Он прижался к мокрому холодному парапету, за которым начинался туннель и стояли сцепившиеся троллейбусы. Какие-то расторопные юнцы укладывали на парапет каменные бруски, склянки, бутылки, одинаковые обрезки труб, словно готовились к распродаже, но было непонятно, кому и зачем может понадобиться этот странный товар. Один из торговцев обрезал о железо руку, высасывал кровь, и казалось, он целует себя долгим страстным поцелуем.
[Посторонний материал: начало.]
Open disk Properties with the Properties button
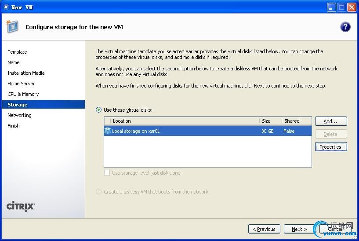The height and width of the screenshot is (241, 359). click(330, 147)
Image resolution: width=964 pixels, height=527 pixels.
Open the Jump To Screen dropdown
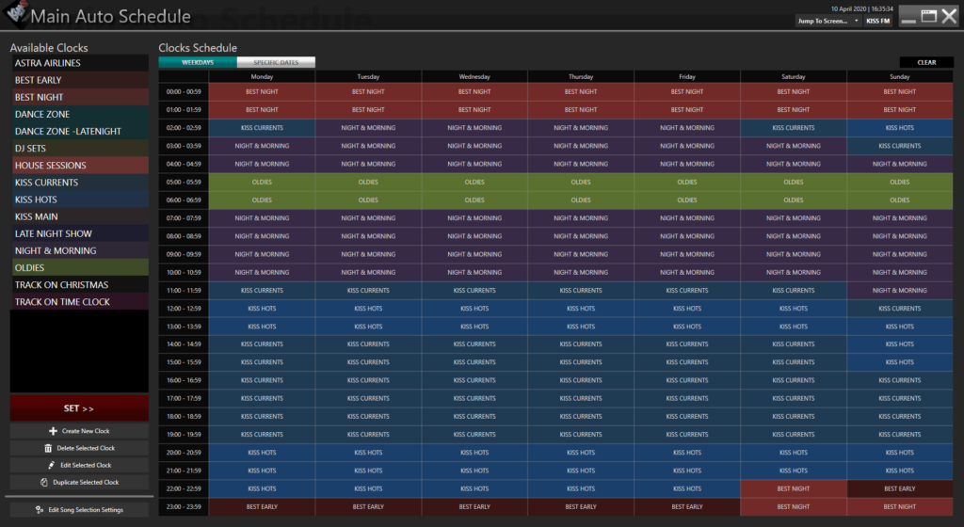828,21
Парень с мокрыми патлами держал в руках букетик цветов. Рассыпал его, вкладывал в глубину букета обрезок железной трубы. Перевязывал аккуратно тесемкой. Возвращал на бетонный парапет, где уже лежали похожие, стянутые тесемкой букеты. Японский оператор, светя лампой, наводил камеру на букеты, на патлатого парня. Тот поднял голову, обернулся, и Белосельцев увидел его длинную, дрожащую улыбку, пупырышки и мелкие волоски на коже, в косом свете лампы.

– Говорят, на Октябрьской площади статую Ленина завалили! Подогнали кран и свалили! Сейчас поволокут на тросах. А зачем валить-то! Кому он мешает, бронзовый! Сейчас повезут в переплав! – старик в косоворотке, с седой бородкой, похожий на сельского батюшку, укоризненно качал головой, всматриваясь в туман Садовой. И все кругом всматривались – вот-вот забелеет мутный свет, медленные движущиеся огни, и в чернильной ночи возникнет вереница тяжелых, окутанных дымом машин, осевший плоский прицеп, и на нем, притороченный тросами, памятник, головой вперед, с шагающей в небо ногой и заостренной торчащей рукой.
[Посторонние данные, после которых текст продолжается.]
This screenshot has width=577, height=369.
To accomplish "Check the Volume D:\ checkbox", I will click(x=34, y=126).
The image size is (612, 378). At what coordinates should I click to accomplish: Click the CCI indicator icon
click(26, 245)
Патлатый парень на своем гранитном прилавке рядом с цветами расставлял бутылки. Казалось, он, пользуясь скоплением людей, открывает торговлю напитками, разворачивает ночной лоток. Цветы, напитки, жевательная резинка, сигареты – все, что нужно ночным гулякам, молодым волокитам. Другие юнцы столпились рядом. Закурили, запалили зажигалку. Белосельцев разглядел худое, с запавшими щеками лицо, дрожащие веки, закрытые в наслаждении от длинной затяжки.

– А я слышала, по радио передали, этих-то, в Кремле, под стражу взяли! Арестовали и в наручниках всех в Бутырку! И правильно, хватит народ мутить! – молодая изможденная женщина с мокрыми обвислыми волосами всматривалась во мглу, вытягивала худую шею, и Белосельцев повторял ее движение, ожидая, что в темноте начнет мерцать лиловая вспышка, покажется милицейская машина, а за ней, на колесах, в окружении мотоциклистов, появится огромная клетка, Где, стоя, держась за мокрые прутья, возникнут знакомые лица – Профбосс, Премьер, Технократ, Партиец, Зампред. Все они, в мятых одеждах, движутся по дождем по Москве в ржавой холодной клетке.

«Где же Чекист»? – мелькнула больная мимолетная мысль и канула. Он увидел, как подтаскивают к парапету свернутый рулон брезента. Несущие его парни сгибались под тяжестью отсырелой ткани. Было непонятно, зачем брезент, зачем укладывают его на парапет рядом с букетами и флаконами. Быть может, это ковер, и его станут стелить навстречу какому-то желанному гостю, грядущему в этой ночи, и он, неведомый, ступит на узоры ковра, на разбросанные цветы, на землю, политую из флаконов благовониями.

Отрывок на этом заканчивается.